Certainly, their introduction to the collection is framed by the complex changes to the Australian higher education sector over the past two decades, and the awkward place of Australian art schools within that context. It’s a pity that Buckley and Conomos don’t begin their account of the Australian art college system a little earlier than they do as this would have allowed a more nuanced picture of just where ‘art colleges’ were located—from those that stood alone and those that were already within universities to those attached to Colleges of Advanced Education, Institutes of Technology and even the TAFE system.
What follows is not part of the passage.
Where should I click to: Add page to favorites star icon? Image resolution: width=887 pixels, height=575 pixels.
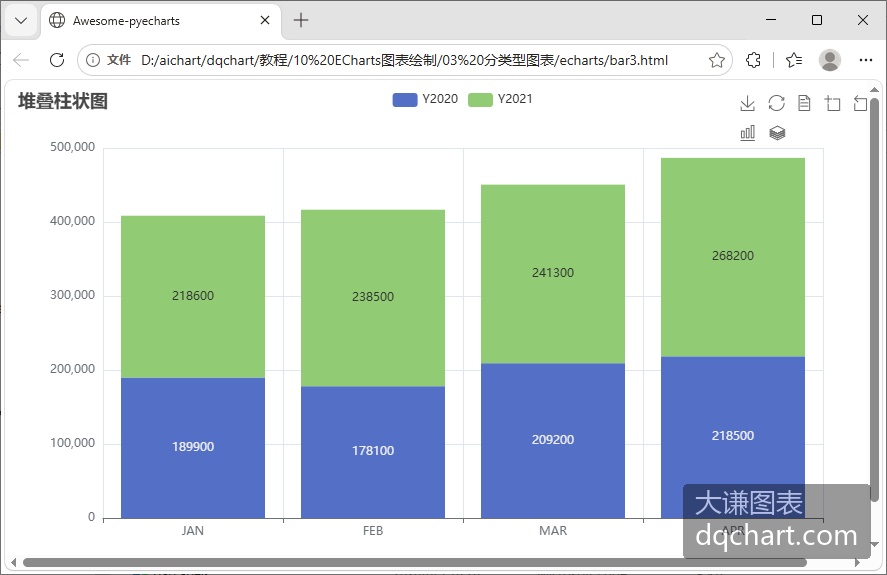click(716, 60)
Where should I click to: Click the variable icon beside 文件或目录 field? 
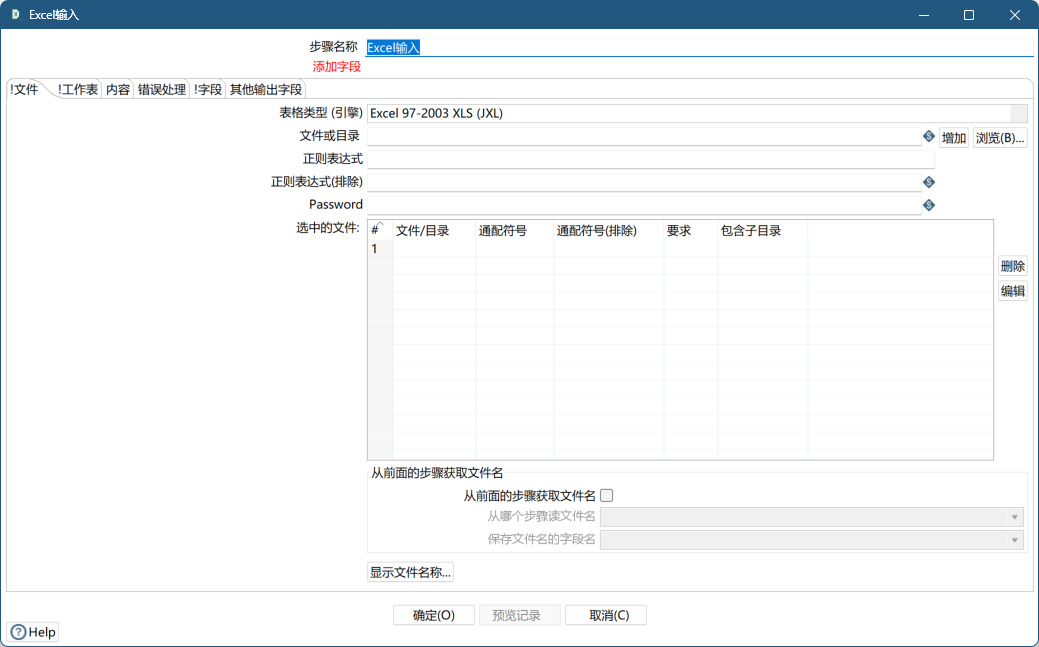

Instead, by starting their account with the Dawkins reforms of 1990, they suggest that many of the problems of today’s Australian art colleges are the result of the ‘shotgun weddings’ that saw many colleges forced into amalgamations with the existing research universities. As they note, “until then, colleges which granted degrees did not have a research culture as such,” with the art work that was produced by teaching staff being referred to as “professional practice.”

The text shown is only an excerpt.